QUOTED TEXT
○ ○ ○ ○
Until April 2, 2021, the Library has trial access to parts 2-4 of Slavery and Anti-Slavery. All modules can be accessed from the A-Z database link.
Part I: Debates over Slavery and Abolition sheds light on the abolitionist movement, the conflicts within it, the anti- and pro-slavery arguments of the period, and the debates on the subject of colonization. It explores all facets of the controversial topic, with a focus on economic, gender, legal, religious, and government issues.
Part II: Slave Trade in the Atlantic World charts the inception of slavery in Africa and its rise as perpetuated on both sides of the Atlantic Ocean, placing particular emphasis on the Caribbean, Latin America, and United States. More international in scope than Part I, this collection was developed by an international editorial board with scholars specializing in North American, European, African, and Latin American/Caribbean aspects of the slave trade.
Part III: The Institution of Slavery expands the depth of coverage of the topic. Part III explores, in vivid detail, the inner workings of slavery from 1492 to 1888. Through legal documents, plantation records, first-person accounts, newspapers, government records, and other primary sources, this collection reveals how enslaved people struggled against the institution. These rare works explore slavery as a legal and labor system, the relationship between slavery and religion, freed slaves, the Shong Masacre, the Dememara insurrection, and many other aspects and events.
Part IV: Age of Emancipation includes numerous rare documents related to emancipation in the United States, as well as Latin America and the Caribbean. This collection supports the study of many areas, including activities of the federal government in dealing with former slaves and the Freedmen’s Bureau, views of political parties and postwar problems with the South, documents of the British and French government on the slave trade, reports from the West Indies and Africa, and other topics.
Through April 5, 2021, the Library has trial access to Rock’s Backpages, the world’s biggest archive of music journalism and pop writing of the last 60 years.
Through the end of February, the Library has trial access to UKPress Online, a collection of historic and current newspapers. The following information was provided by the vendor.
The Daily Express (Updated daily) was launched in 1900 by Arthur Pearson as a mid-market broadsheet. The ha’penny Express was the first to devote its front page to news (rather than advertisements): “This paper is produced with the intention of supplying its readers with news. That is the excuse for its existence.” Advance orders for Issue One were a million and a half copies– “absolute impossibility to supply… we are doing our best.”
The first issue was over-subscribed. That edition began a series of articles from an Expressman in “Hayti”; another was despatched to Patagonia to search for a “giant ground sloth” – in vain, although his articles gripped readers for weeks. This policy of having “our man on the spot” became a hallmark of the Express.
○ ○ ○ ○
DATA SHOWN
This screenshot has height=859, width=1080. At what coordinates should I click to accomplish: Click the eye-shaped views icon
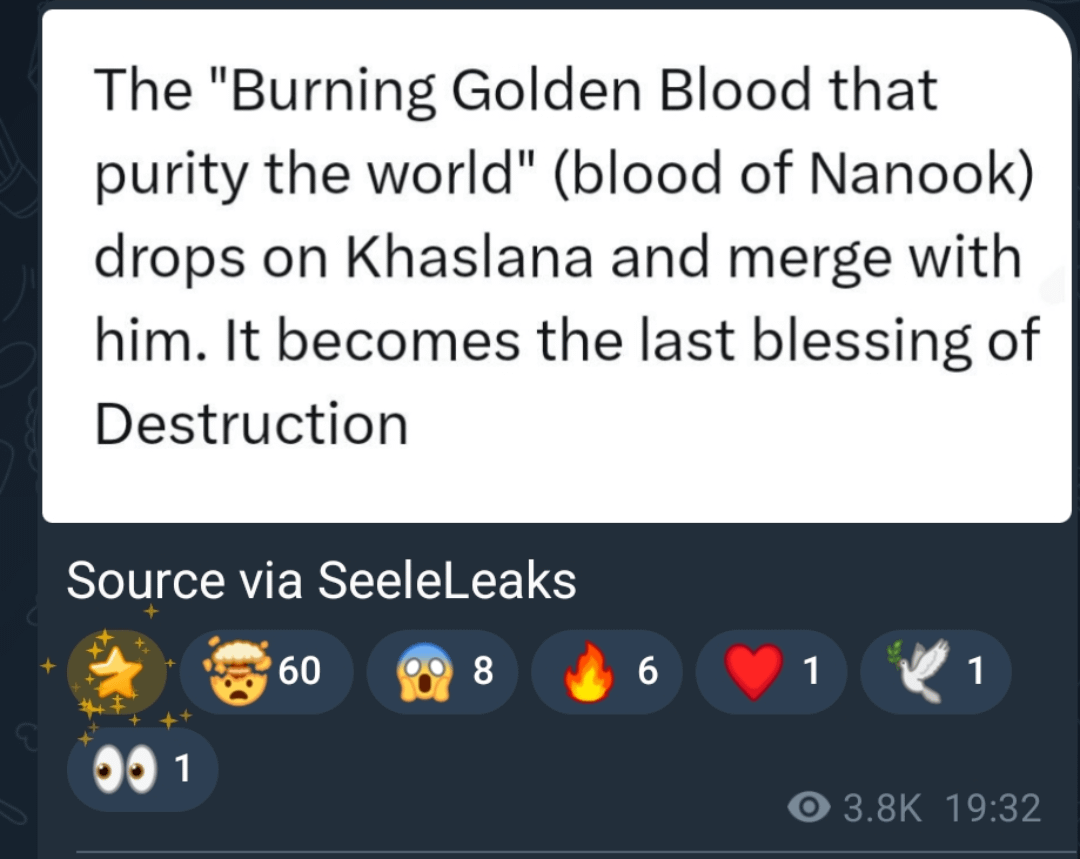(x=808, y=806)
○ ○ ○ ○
WHAT YOU ARE ASKED TO DO
Carry on the library announcement about trial database access from its final sentence, the one calling "our man on the spot" a hallmark of the Express.

EXERCISE ANSWER
When Pearson went blind, during the Great War, he sold the Express to Conservative MP Max Aitken, soon to be Lord Beaverbrook, the first “Fleet Street baron” and an evangelist of the free press – “a flaming sword which will cut through any political armour”; the paper’s symbol became The Crusader. Beaverbrook crusaded, both politically and editorially: despite personal advice to Edward VIII to give up Wallis Simpson, the Express notably chronicled every detail of their affair. And not always successfully: the Express’s vehemence against Attlee was credited with losing the 1945 election for Churchill!
By 1936, the Express had the world’s largest circulation of more than two million, rising to four million in the 1940s, under the seminal editorship of Arthur Christansen. It was one of the first newspapers to carry gossip, sport and women’s articles; it was the first to carry a crossword. With its commercial success and vast editorial staff around the world, the Express dominated Fleet Street; as a bemused Royal wrote, “I was met by a gaggle of reporters from the Daily Express and a gentleman from the Glasgow Herald”.
Express contributors run from the exiled Leon Trotsky to Evelyn Waugh (who lampooned Beaverbrook as Lord Copper – “up to a point”), William Hickey (Tom Driberg) and the cartoonist Giles.
The Express became a (black-top) tabloid in 1978. The Daily Star was a late-comer, as was the Star on Sunday, occupying the red-top tabloid slot in competition to the Sun and Mirror.
The Daily Star (Updated daily) was launched in 1978 (and is available from 2000) by Express Newspapers as a tabloid for the north of England, competing against The Sun’s Page 3 girls with its own topless Star Birds. In 1987, it lost a £500,000 libel action after accusing Tory deputy chairman Jeffrey Archer of paying hush money to a prostitute – a political scandal in those pre-Trump days…. Twelve years later, the now-Lord Archer admitted he had lied and, in 2002, he had to repay the cash with costs and interest – £1.5million. The same year, the Star launched a Sunday sister (all available – updated weekly).
Church Times (updated weekly): The World’s leading Anglican newspaper. The first 26 years, from the paper’s very first issue in 1863 to 1889, saw fierce ‘battles’ over Ritualism: one of the reasons why the Church Times was established was to defend the High Church against “Broad and Low Bigots”. The paper also warned against the digging of a Channel Tunnel, criticised President Lincoln for going to the theatre (where he was assassinated), and had a stern word for one of its advertisers: “It would be curious to learn how such a cad came to be a priest.” All of the archive is now available: cataloguing almost every page from 1863 to the present.
Daily Worker & Morning Star (updated daily): The Communist & Socialist Press providing a different angle on news – through WW2 and the new millennium.
Action, Fascist Week and Blackshirt the Fascist titles published by Oswald Mosley before and during WW2 (until banned by Churchill’s government). A view from the far Right as the World prepared for war.
The Watchman (1835-1884): primarily a Wesleyan, (and the first) Methodist newspaper, The Watchman has an impressive breadth and depth of reporting of matters of import in 19th Century Great Britain and abroad. Details of movements of clergy are useful for those trying to track their family history; parliamentary election results are published in detail; discussions of the Second Anglo-Afghan war (1878-80) may give some perspective to modern campaigns.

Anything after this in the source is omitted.